Dataset entries:
►
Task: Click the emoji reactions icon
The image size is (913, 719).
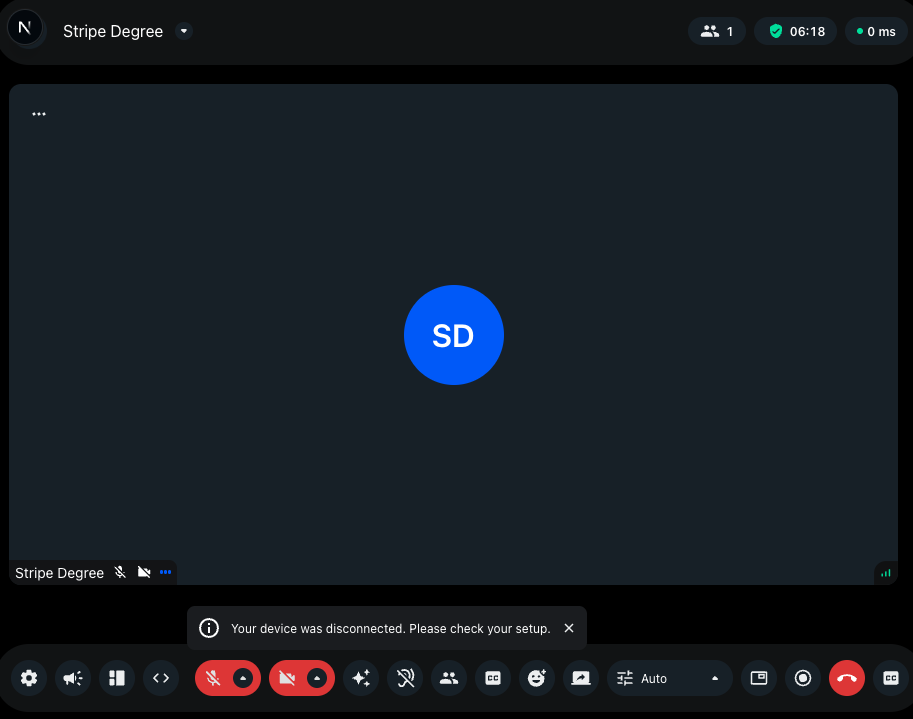Action: 537,678
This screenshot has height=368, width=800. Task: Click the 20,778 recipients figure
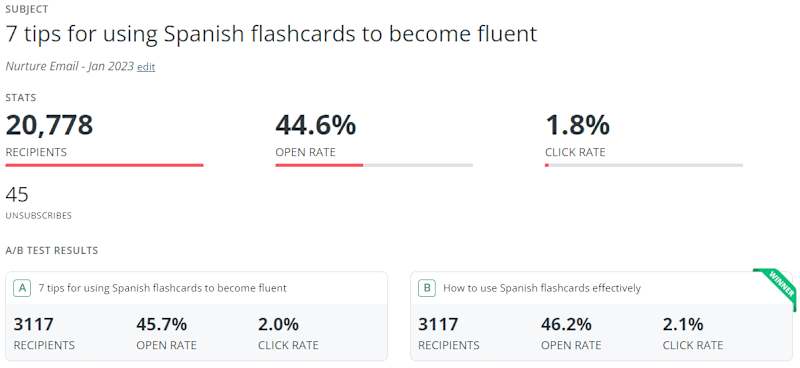coord(49,125)
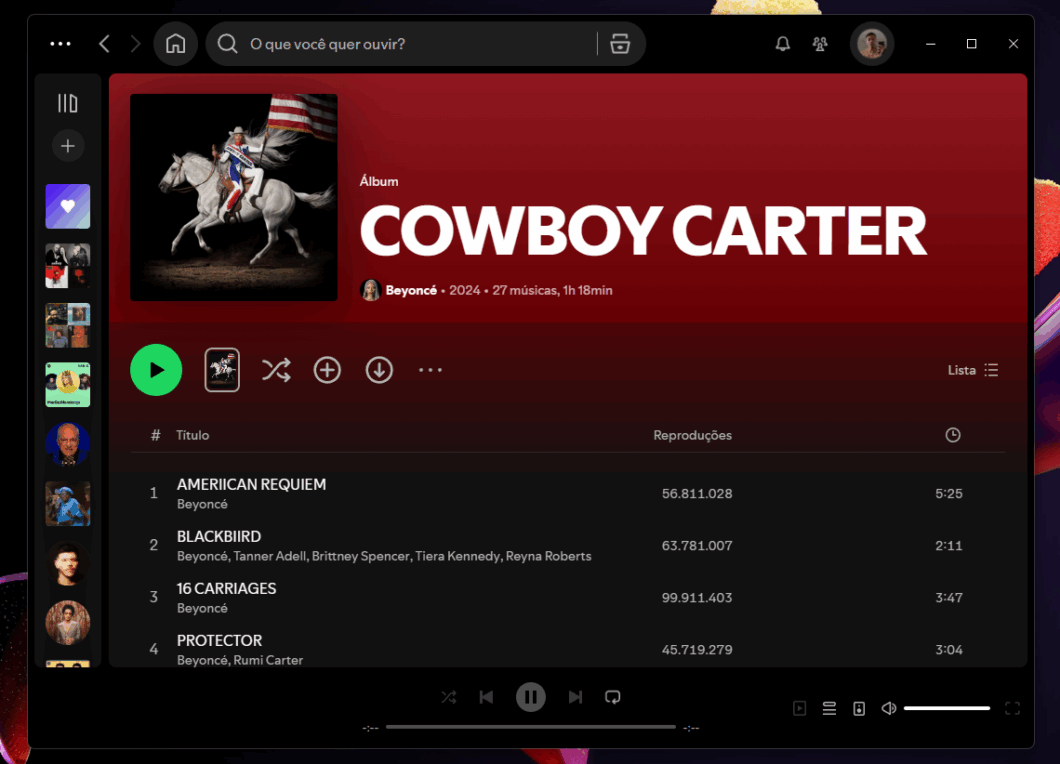Open the Home page
1060x764 pixels.
click(176, 44)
◄
**ASSIGNED TASK**
Your task is to retype, exactly and only, the lines from the line holding "The image size is (913, 719)." through the final line of the data above, with both ends kept. Drop the pictures.

**RESPONSE FOR THIS EXERCISE**
The image size is (913, 719).
Action: 537,678
This screenshot has height=368, width=800. Task: Click the 20,778 recipients figure
coord(49,125)
Open the Home page
1060x764 pixels.
click(176, 44)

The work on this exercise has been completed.